Den Mystiker verlangt es nach unmittelbarer Erfahrung. Sie wird ihm nicht aus eigener Kraft zuteil. Sein Herz hungert in jedem Gebet, jeder Meditation, jeder spirituellen Arbeit danach, und er erkennt sein tiefes Verlangen nach dem Göttlichen. Er öffnet sich, wartet und findet schließlich Erfüllung. Die göttliche Gegenwart heißt ihn willkommen. Für ihn/sie ist Gott die All-Einheit und unmittelbare Gegenwart. Auf einzelne Lehren/Systeme lassen sich Mystiker, meist, nicht begrenzen, obwohl diese notwendig sind, um auf intellektueller Ebene für ein gewisses Verständnis und für Fortschritt zu sorgen. Für den Mystiker sind sie Mosaiksteine, die er auf seinem Weg findet, reinigt, prüft (Energien, Logik, persönliche Erfahrung) und entweder in das Mosaik seines/ihres geistigen und weltlichen Bildes einfügt oder in einer (gedanklichen) Schachtel ablegt, weit genug, um für Neues frei zu sein, nah genug, um sie nicht aus dem Blick zu verlieren.

 

Der Mystiker bereist Bewusstseinsebenen, die über denen der Religionen liegen. Die Sorge zu versagen oder die Befürchtung, was andere von ihm denken mögen, fällt weg.
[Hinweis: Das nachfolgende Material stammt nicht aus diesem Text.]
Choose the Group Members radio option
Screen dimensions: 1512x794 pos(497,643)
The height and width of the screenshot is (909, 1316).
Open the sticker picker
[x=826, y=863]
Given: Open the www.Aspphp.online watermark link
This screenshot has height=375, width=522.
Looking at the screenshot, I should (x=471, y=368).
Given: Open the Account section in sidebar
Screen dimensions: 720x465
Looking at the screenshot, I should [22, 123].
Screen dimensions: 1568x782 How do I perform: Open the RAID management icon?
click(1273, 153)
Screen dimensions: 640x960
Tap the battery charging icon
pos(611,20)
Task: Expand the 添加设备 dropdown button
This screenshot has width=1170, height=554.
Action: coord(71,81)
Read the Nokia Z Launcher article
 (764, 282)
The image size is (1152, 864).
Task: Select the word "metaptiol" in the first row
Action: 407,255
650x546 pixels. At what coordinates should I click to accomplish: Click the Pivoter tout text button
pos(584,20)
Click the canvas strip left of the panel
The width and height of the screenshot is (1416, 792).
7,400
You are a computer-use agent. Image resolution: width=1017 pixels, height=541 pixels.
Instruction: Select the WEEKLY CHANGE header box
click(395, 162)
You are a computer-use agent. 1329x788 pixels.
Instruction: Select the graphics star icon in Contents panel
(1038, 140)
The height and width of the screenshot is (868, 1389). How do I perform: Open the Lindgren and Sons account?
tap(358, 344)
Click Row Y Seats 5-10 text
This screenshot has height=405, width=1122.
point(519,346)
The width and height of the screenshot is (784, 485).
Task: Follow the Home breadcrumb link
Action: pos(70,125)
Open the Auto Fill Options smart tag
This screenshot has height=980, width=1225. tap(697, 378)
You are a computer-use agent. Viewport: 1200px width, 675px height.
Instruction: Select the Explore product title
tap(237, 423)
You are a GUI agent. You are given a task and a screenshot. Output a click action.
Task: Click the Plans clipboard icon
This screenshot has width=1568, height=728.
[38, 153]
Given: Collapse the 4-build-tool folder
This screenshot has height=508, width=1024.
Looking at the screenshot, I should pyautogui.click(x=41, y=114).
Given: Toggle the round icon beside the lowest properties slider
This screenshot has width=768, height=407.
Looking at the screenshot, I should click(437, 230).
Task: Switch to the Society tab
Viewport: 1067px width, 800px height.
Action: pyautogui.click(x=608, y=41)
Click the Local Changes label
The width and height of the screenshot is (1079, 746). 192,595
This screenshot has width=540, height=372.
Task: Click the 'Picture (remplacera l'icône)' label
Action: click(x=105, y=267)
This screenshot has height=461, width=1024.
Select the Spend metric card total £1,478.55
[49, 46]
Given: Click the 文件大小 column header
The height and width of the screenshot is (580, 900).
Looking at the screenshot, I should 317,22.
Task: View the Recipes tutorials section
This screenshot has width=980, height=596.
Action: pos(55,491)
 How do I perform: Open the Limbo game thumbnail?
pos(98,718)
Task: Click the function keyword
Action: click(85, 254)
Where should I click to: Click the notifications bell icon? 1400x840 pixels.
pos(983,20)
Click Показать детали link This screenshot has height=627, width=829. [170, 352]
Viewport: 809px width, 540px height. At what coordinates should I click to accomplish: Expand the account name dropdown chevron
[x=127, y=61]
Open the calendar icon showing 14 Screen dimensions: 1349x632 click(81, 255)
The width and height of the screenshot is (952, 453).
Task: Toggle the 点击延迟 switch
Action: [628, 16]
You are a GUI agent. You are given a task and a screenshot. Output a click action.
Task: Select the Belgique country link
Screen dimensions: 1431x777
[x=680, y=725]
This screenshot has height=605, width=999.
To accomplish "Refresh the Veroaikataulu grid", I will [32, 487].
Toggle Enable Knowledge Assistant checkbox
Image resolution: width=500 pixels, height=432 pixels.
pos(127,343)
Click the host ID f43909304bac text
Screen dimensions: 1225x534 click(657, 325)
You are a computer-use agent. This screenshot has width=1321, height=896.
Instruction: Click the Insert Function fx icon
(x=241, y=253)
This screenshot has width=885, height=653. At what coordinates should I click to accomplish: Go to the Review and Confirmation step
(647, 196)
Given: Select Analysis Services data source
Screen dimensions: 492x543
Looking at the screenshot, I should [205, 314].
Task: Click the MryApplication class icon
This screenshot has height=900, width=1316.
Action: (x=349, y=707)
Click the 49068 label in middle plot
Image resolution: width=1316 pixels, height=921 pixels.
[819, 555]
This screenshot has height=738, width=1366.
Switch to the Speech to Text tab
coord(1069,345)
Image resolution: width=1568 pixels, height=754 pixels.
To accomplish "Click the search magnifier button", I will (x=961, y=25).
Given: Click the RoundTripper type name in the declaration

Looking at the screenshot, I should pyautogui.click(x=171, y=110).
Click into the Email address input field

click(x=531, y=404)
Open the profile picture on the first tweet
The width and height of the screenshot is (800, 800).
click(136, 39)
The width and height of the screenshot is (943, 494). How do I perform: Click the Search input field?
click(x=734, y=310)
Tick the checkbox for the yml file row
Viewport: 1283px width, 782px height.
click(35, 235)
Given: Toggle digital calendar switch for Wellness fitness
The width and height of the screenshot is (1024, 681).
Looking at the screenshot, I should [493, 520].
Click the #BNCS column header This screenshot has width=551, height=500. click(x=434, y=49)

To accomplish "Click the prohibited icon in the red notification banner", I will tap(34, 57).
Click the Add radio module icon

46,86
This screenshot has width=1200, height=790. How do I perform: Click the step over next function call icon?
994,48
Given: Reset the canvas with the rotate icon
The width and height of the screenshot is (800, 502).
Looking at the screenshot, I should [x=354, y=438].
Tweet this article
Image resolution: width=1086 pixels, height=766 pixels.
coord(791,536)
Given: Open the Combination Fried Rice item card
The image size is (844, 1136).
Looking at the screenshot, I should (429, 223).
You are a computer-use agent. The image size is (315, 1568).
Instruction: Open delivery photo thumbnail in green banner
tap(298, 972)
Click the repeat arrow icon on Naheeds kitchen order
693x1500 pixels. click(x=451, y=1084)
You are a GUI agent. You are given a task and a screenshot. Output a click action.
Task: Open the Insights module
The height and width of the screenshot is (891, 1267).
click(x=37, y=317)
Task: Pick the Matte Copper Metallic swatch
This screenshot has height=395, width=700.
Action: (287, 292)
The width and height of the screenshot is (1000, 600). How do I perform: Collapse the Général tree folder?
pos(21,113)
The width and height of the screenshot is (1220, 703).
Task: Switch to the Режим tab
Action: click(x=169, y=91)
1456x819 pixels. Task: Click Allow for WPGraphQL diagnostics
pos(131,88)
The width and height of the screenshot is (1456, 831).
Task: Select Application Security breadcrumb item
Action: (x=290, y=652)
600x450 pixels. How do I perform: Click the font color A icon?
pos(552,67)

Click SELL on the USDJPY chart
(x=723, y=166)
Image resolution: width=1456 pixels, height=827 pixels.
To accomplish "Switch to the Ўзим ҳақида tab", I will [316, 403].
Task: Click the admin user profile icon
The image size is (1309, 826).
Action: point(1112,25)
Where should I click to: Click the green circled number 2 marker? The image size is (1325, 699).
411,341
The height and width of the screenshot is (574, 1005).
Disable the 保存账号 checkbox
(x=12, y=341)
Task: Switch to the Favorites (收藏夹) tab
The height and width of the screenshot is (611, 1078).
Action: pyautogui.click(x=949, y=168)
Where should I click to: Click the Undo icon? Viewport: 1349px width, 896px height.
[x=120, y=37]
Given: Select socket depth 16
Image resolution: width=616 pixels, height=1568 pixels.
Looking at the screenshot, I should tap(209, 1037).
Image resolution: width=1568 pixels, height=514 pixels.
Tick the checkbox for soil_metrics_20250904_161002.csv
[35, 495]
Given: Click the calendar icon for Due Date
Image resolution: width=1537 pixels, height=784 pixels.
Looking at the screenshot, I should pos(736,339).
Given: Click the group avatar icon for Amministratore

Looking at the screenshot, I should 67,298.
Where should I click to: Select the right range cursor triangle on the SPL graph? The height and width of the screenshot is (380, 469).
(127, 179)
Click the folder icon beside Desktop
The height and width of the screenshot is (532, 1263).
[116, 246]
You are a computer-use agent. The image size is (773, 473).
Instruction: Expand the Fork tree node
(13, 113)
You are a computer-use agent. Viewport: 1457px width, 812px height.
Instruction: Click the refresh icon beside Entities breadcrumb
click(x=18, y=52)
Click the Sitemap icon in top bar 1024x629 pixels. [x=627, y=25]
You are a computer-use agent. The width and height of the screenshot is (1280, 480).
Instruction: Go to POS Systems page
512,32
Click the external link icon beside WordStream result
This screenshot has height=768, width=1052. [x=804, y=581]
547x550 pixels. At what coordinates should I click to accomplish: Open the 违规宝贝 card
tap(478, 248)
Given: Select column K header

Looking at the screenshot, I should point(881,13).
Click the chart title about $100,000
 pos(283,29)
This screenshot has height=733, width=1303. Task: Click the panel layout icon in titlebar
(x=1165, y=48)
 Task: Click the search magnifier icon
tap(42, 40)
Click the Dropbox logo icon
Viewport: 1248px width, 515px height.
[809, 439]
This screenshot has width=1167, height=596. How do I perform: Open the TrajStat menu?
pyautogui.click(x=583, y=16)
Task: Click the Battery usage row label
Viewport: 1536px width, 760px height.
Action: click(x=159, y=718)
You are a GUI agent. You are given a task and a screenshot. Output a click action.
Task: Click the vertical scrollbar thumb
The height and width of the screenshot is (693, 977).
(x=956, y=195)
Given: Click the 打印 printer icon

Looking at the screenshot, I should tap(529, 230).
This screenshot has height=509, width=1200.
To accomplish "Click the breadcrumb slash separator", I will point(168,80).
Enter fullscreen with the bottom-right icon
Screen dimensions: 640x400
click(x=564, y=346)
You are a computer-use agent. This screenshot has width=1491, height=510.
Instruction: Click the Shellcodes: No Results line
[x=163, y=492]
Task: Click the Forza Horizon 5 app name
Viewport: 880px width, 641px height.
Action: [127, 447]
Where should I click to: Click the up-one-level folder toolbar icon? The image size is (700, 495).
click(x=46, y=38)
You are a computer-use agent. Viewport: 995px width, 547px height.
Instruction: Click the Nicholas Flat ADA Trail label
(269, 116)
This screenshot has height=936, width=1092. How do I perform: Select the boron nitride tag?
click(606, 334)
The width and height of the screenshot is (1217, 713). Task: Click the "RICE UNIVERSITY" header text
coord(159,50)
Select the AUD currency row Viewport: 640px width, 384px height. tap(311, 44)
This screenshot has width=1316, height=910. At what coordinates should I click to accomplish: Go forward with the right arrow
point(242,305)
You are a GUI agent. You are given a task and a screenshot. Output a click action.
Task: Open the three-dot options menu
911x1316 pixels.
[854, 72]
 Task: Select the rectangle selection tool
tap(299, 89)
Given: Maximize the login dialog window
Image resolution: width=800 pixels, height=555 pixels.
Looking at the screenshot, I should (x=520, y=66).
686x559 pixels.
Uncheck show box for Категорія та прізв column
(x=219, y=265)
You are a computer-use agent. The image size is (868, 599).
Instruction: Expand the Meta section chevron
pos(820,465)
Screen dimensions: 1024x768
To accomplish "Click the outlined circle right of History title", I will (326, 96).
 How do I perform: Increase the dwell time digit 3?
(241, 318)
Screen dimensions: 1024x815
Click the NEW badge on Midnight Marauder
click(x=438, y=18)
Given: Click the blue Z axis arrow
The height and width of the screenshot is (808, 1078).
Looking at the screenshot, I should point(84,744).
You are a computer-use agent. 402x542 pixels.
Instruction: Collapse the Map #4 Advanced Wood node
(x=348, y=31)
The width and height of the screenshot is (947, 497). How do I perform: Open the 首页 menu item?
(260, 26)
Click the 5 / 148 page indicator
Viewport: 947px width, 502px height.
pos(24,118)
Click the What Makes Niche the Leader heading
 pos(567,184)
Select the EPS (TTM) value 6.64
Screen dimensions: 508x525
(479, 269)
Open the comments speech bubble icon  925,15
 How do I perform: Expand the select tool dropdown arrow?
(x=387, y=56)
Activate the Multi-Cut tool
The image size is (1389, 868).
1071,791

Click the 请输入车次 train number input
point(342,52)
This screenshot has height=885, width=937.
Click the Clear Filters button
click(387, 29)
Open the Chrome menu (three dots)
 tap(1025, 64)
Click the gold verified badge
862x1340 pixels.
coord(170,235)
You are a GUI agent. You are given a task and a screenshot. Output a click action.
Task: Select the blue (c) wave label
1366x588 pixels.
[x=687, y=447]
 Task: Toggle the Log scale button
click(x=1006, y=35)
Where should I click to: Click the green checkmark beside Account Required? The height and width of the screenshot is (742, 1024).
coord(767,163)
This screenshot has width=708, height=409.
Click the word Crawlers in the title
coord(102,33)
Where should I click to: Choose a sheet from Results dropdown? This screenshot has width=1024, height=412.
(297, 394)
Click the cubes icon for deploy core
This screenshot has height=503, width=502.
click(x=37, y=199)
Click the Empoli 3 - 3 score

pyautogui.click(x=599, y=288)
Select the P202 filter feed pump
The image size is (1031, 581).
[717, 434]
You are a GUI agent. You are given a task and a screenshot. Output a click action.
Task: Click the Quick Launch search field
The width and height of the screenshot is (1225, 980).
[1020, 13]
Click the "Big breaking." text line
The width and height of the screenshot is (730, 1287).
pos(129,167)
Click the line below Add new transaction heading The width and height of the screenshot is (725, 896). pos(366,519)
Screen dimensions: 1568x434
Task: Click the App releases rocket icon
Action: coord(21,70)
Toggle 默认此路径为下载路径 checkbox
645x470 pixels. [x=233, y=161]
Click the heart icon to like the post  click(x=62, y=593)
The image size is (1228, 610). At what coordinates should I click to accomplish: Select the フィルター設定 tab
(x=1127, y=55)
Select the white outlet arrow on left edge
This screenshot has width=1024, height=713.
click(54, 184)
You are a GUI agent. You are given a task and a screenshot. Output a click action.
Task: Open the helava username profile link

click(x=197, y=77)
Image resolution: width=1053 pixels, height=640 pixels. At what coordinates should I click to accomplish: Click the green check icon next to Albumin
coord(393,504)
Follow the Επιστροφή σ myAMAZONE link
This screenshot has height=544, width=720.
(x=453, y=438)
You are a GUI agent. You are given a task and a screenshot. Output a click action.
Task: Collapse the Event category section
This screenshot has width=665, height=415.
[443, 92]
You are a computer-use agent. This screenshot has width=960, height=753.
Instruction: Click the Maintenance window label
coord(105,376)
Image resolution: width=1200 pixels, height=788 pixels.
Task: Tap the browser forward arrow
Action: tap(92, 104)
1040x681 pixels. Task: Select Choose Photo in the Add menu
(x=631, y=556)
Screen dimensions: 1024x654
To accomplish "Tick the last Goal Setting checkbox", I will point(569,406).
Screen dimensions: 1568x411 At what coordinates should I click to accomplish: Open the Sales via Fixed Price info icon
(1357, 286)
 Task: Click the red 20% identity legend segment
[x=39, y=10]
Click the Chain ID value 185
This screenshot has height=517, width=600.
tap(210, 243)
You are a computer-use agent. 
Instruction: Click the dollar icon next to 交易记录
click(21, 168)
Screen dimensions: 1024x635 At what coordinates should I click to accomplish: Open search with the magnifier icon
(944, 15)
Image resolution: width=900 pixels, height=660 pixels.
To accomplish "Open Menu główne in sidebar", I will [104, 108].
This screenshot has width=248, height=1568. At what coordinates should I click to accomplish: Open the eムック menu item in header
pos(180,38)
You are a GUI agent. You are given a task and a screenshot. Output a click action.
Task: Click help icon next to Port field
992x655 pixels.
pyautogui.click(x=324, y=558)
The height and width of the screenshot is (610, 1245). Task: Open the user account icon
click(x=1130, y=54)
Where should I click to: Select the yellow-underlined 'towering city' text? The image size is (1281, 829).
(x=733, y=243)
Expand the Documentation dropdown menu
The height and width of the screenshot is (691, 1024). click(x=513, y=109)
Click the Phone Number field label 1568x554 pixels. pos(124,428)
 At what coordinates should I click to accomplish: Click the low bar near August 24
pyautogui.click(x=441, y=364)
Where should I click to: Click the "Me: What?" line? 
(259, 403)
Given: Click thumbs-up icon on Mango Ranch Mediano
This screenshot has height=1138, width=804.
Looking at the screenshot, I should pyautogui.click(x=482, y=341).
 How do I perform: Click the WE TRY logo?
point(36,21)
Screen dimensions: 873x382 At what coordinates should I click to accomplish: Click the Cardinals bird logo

Eitelkeit und Selbstgerechtigkeit nehmen ihn nicht länger gefangen. Wahre Demut, die mit der Entfaltung des Göttlichen im Menschen einhergeht, bedeutet für den Mystiker absolutes Gottvertrauen. Diese Demut schützt ihn vor intellektuellem Stolz und Eigeninteresse.

 

Mehr als alles andere verlangt es den Mystiker nach der direkten Begegnung mit dem Ursprung seines Seins, mit dem Geist, der ihn schuf, und nichts anderes wird ihm/ihr genügen. Das höchste Ziel des Mystikers ist sowohl die Gotteserkenntnis, wie auch „zu erkennen, was die Welt im Innersten zusammenhält“.

 

Es gibt viele Bewusstseinsebenen, die höchsten Bewusstseinszustände besitzen ihre eigene Anpassungsform, ihre Kräfte, Wunder und Segnungen. Es ist ein großer Vorzug, die Fähigkeit zu besitzen, sich im Alltag auf die Obertöne dieser Bewusstseinsbereiche einzustimmen, um Gott besser zu erkennen. Mystiker erleben in zunehmendem Maße eine Befreiung von ihrem Ego (Rückzug des äußeren Ich zu Gunsten der Entfaltung des Inneren Ich) und den Fesseln der Persönlichkeit (Persona = Maske) und der äußeren Welt, gefolgt von einer tiefen Liebe zu Gott, so dass ein gewöhnlicher Augenblick zur Verzückung werden kann. Die Nähe Gottes, der sich ein Mystiker immer stärker bewusst wird, ist sein größter Lohn. Einfachheit sowie zunehmende Bestätigung und Unmittelbarkeit sind die Merkmale inneren Wachstums. Wenn Geist und Seele hellwach sind und der Körper in stiller Ehrfurcht verharrt, kann sich völlig unerwartet eine geistige Erhebung einstellen, ein Moment, der dem Individuum Zuversicht und Selbstvertrauen schenkt.